Amazon has no facility for creating smart, or mixed playlists unless you do it by hand. I love the Genius playlists in iTunes and wanted them in Amazon.
After the data upload finished I ran the data sync again but this time against my iTunes library to see if it would see the playlists, and it did! But not without trial and error.
After the first inspection of the iTunes library, it showed some play lists, but only a few of them, and only a handful of songs: (Note that it shows only 5 songs in this playlist, a list that in iTunes has 75).
The green dots means that the tool initially matched that song to one in my Amazon Cloud already. So no duplicates.
I then realized the reason the Amazon app doesn’t see all the lists or songs is it only can match a list/song that is downloaded locally and not in iTunes Match. So I had to take my playlists and tell them all to download all the songs locally temporarily.
Once the songs were downloaded I re-ran the Amazon import tool and all of a sudden, I saw all the playlists and music!:
Soon after checking all the lists to make sure it matched everything, I had roughly 10 play lists sync up. Of the 800+ songs in those lists it only needed to upload 4 that for some reason it couldn’t match. Most of these were because there were multiple albums for an artist with the same song and it may have mismatched one earlier.
In the end if I want to add in Genius play lists in Amazon, I just need to take my music and generate a Genius playlist against it in iTunes and in a few minutes I can take that playlist and replicate it to Amazon. It’s not hard and doesn’t require iTunes Match meaning I can dump that service entirely.
Mobile App:
Conclusion about Amazon Cloud Player:
The service is great but does have some slight flaws. None of which as bad as the platform lock-in, and many of the issues I’ve had with iTunes. I will not be renewing my iTunes Match subscription!
Using the web app to play music is OK, I am getting used to it, but already closed my browser a handful of times and lost my music.
There could be an issue with the mobile app I need to check out today – if you sync all your music to this app and not the native Music app on a phone, can you still access it via many of the in-car music systems. I am thinking no.
The 2 step process to use iTunes to build playlists is a bit of a pain, but not terrible for how infrequently I build playlists.

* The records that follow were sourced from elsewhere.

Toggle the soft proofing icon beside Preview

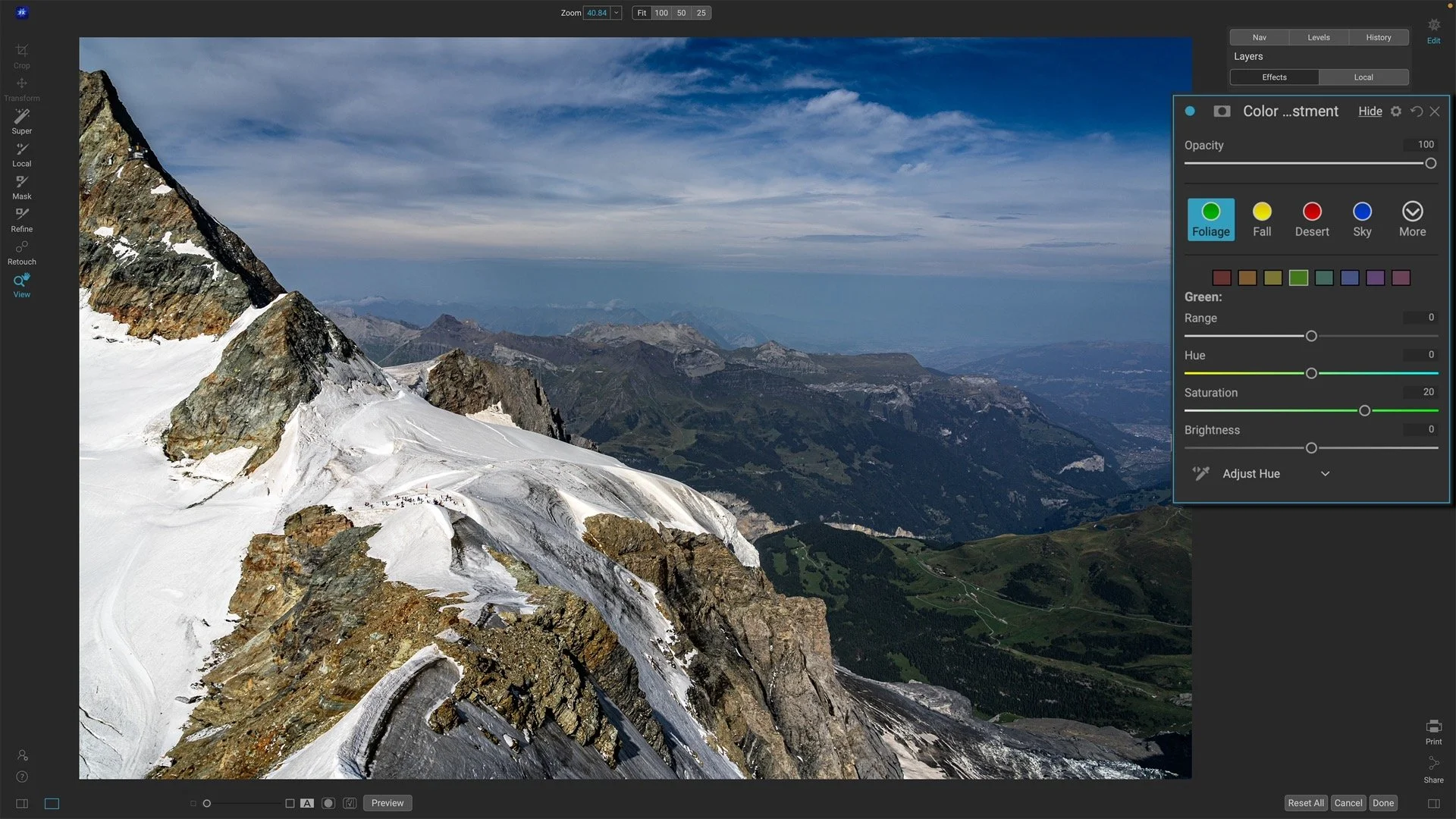pos(350,803)
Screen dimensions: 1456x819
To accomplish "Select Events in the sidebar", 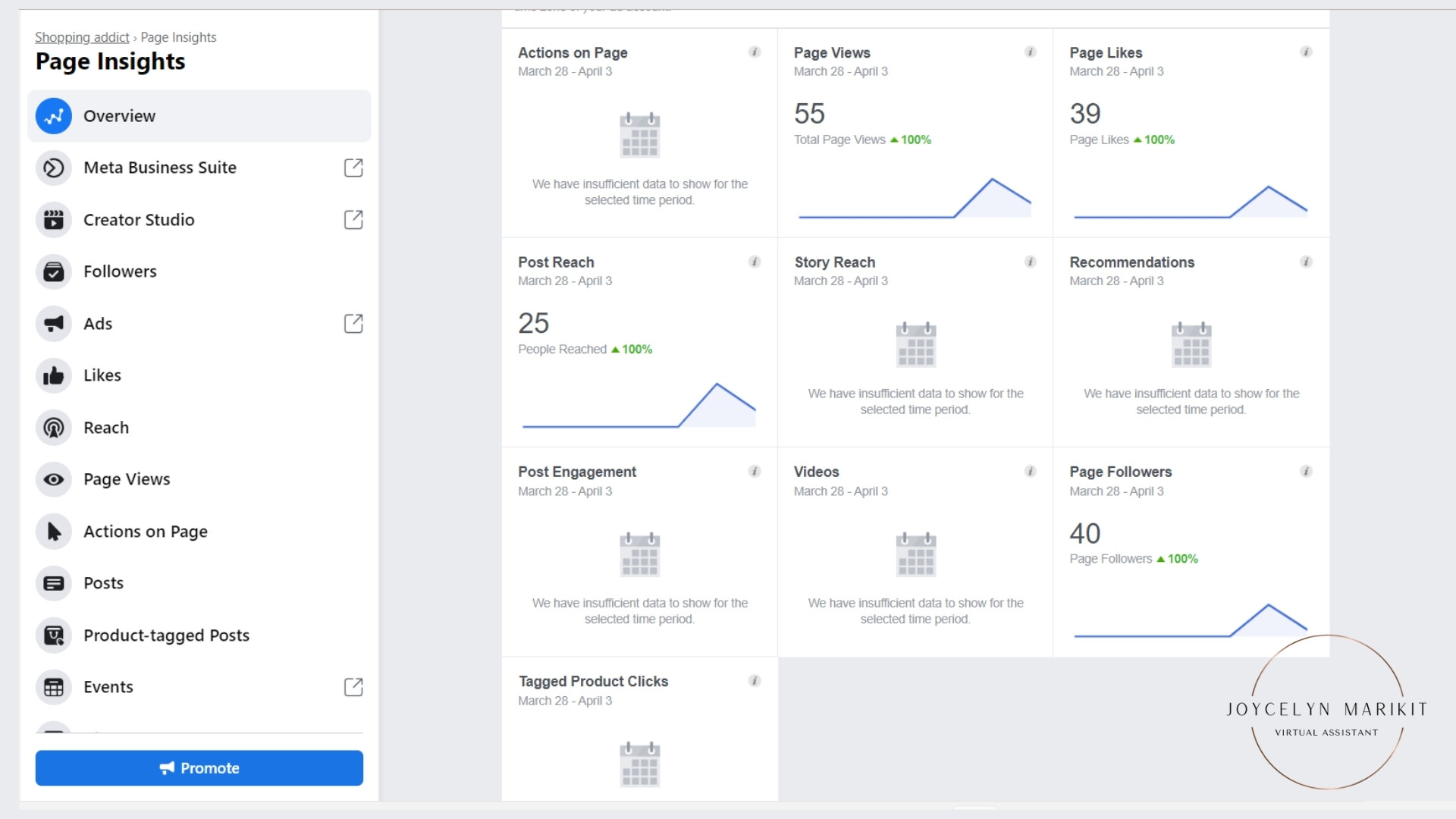I will coord(108,687).
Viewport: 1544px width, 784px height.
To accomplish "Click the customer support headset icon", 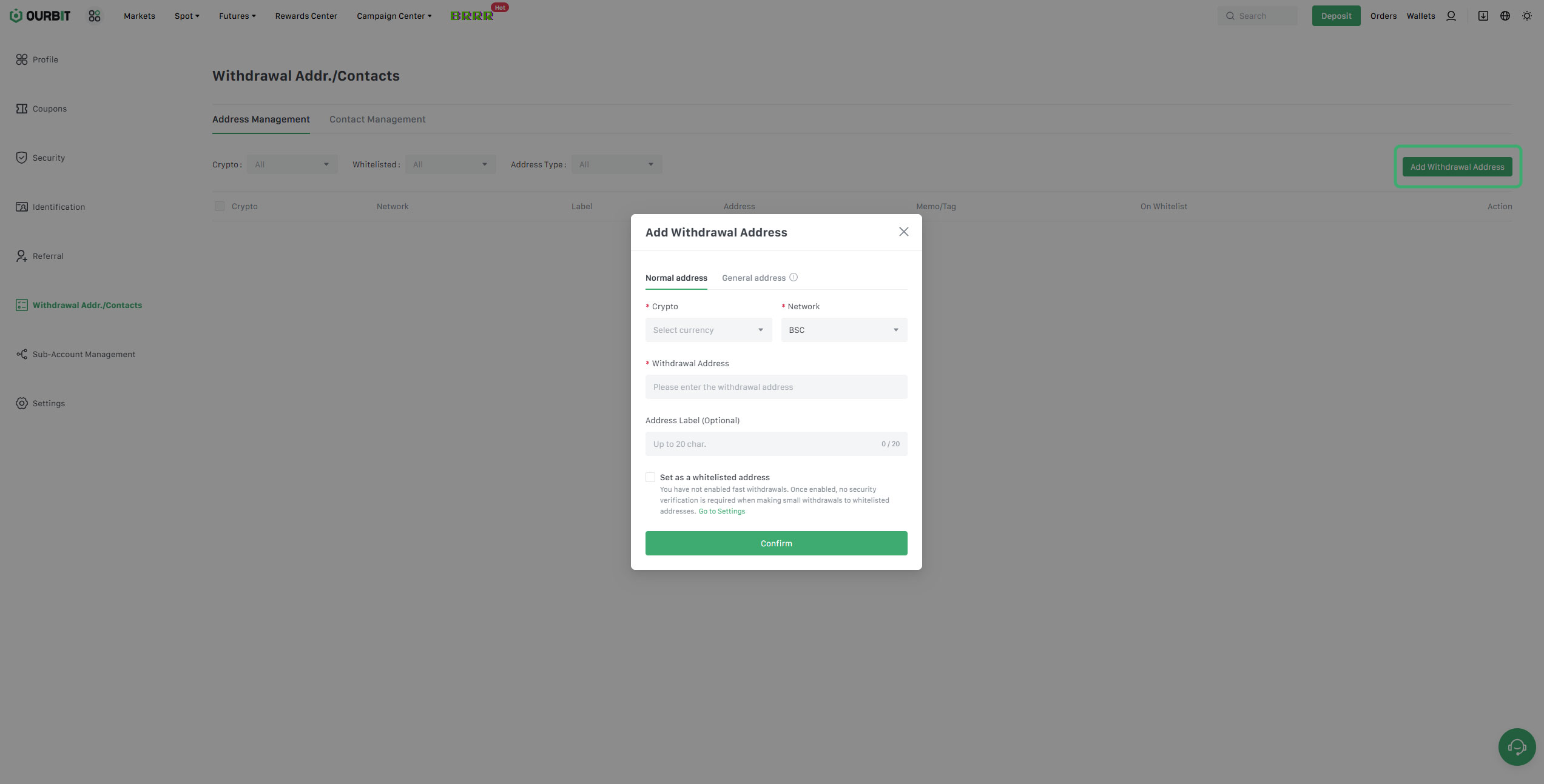I will coord(1517,746).
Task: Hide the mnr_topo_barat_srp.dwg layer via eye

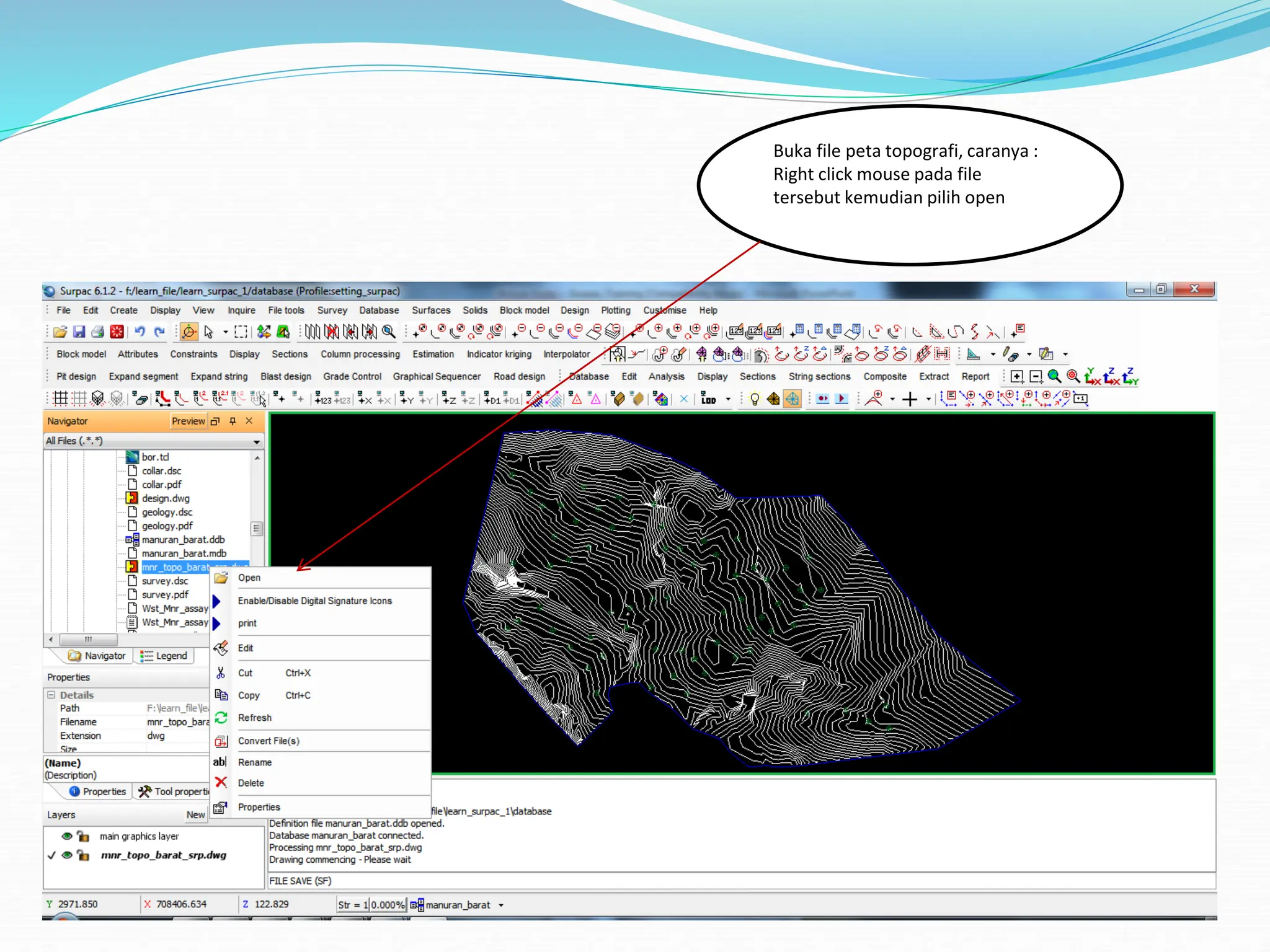Action: (x=67, y=855)
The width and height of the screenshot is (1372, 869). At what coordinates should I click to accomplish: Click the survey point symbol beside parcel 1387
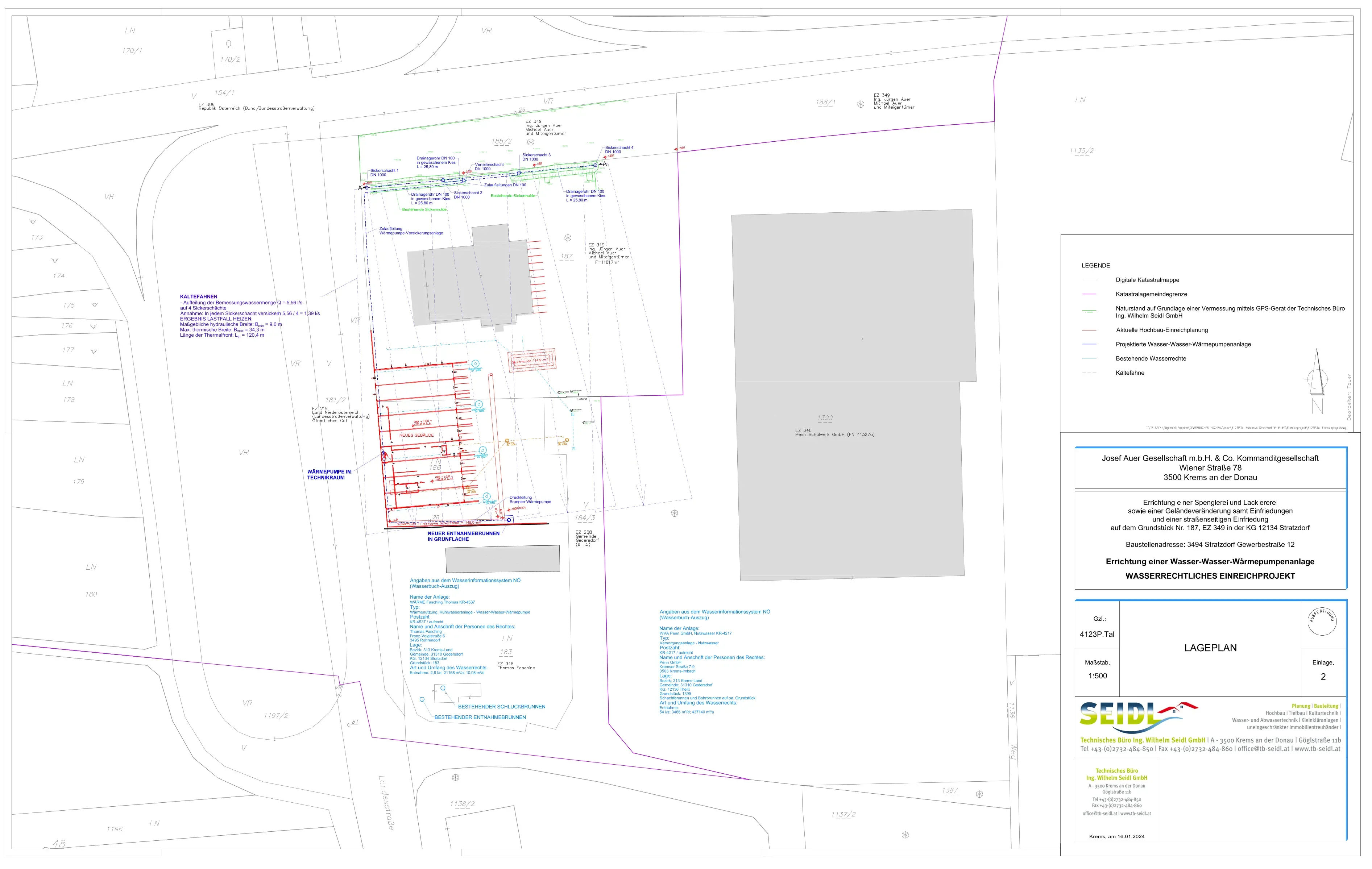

Until Xbox Music, or Google Play get to be viable options this is my way forward.
More Xbox Music fighting:
I am going to be removing all of the Windows 8 Music apps from my devices. I tried yesterday to remove all the “matched” data from the cloud and failed. Tried as I might, all the data would show back up on the devices in a couple hours no matter how many times I deleted it. Done with that service until I hear people get fired for it, or they rebuild it from scratch.